The VIE structure is particularly widely used in the technology, media and telecommunications (TMT) industries. Whether this will inhibit the authorities from revoking or not renewing the business licences of VIEs that are actually under ultimate foreign investor control is unclear, but it seems likely that such companies will be forced to transition to domestic control if the industry is on the negative list.

Increasing transparency

The draft Foreign Investment Law includes 27 articles on state security review. This is an advance in transparency compared to the existing body of national security regulations. Under the draft law, foreign investors will have to gain security clearance from the Foreign Investment National Security Review Joint Ministerial Conference (the Joint Ministerial Conference is convened by the National Development and Reform Commission and Ministry of Commerce, with other relevant government bodies as members) for investments that are considered potentially harmful to China’s national security. Unlike in the US, foreign investment subject to such review will extend beyond mergers and acquisitions to include greenfield investment, medium- to long-term financing, concessions to explore or exploit natural resources or infrastructure operations, acquisitions of real property rights, and control of businesses in China or holding the interests of businesses in China via contractual or trust arrangements.

The draft law lists investments in a broad range of sectors, such as defence, energy, grain and other key resources, core infrastructure and key technology, and information networks as potential sectors for review.
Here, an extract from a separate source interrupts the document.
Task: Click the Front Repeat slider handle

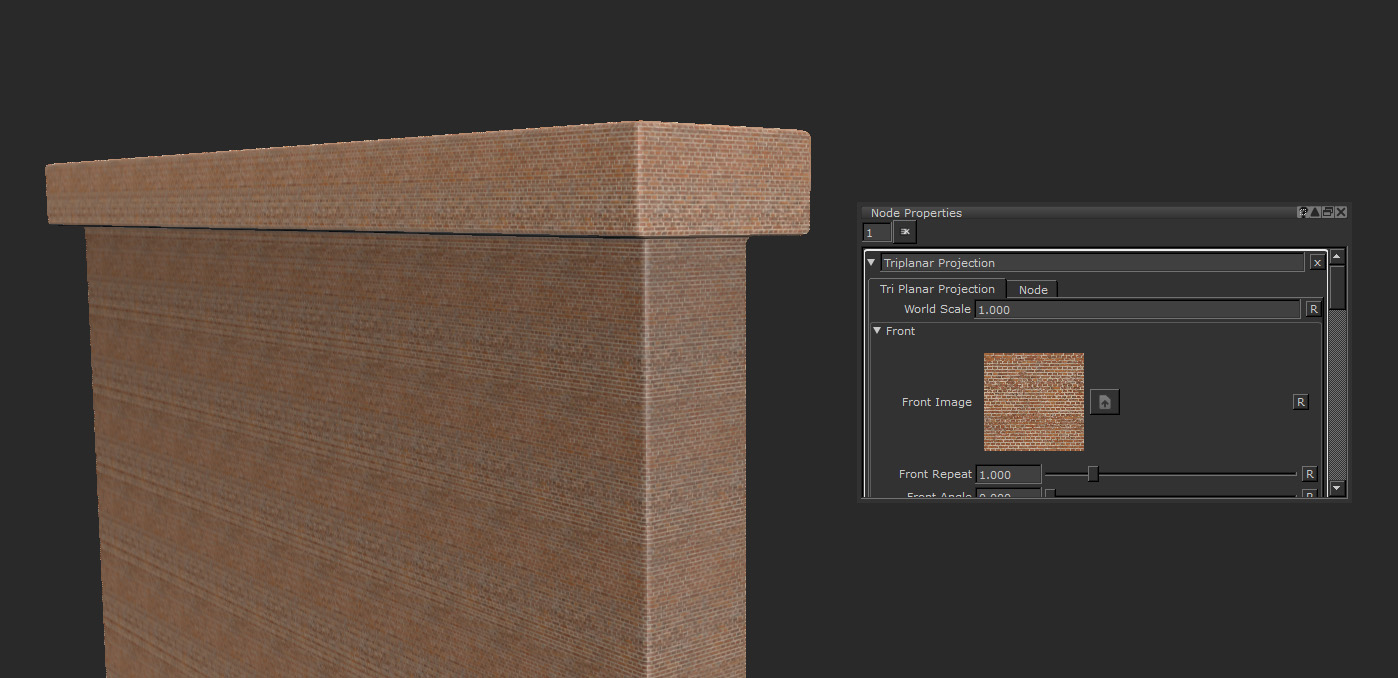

Foreign investors whose applications have been rejected will not have a right of appeal. The extent to which the government may use the national security review system as a tool to restrict foreign investment, as it has been criticised for doing under the Anti-Monopoly Law, is unclear but the potential is clearly there, especially as requests for review may emanate from society and competitors, among others. One item of progress under the draft Foreign Investment Law is subjecting the national security review to a clear timeframe: a 30-day phase one followed by a 60-day phase two if needed.

The unified Foreign Investment Law, when it takes effect, will fundamentally reform the current foreign investment legal system. Its implementation will depend on detailed supporting regulations and rules, including guidance on national security review, the creation of an information reporting system and progress in negotiating a negative list.

 

Lester Ross, Partner; Kenneth Zhou, Partner; and Tingting Liu, Associate, Wilmer Cutler Pickering Hale and Dorr LLP, 

Copyright: 2015 Wilmer Cutler Pickering Hale and Dorr LLP. All rights reserved.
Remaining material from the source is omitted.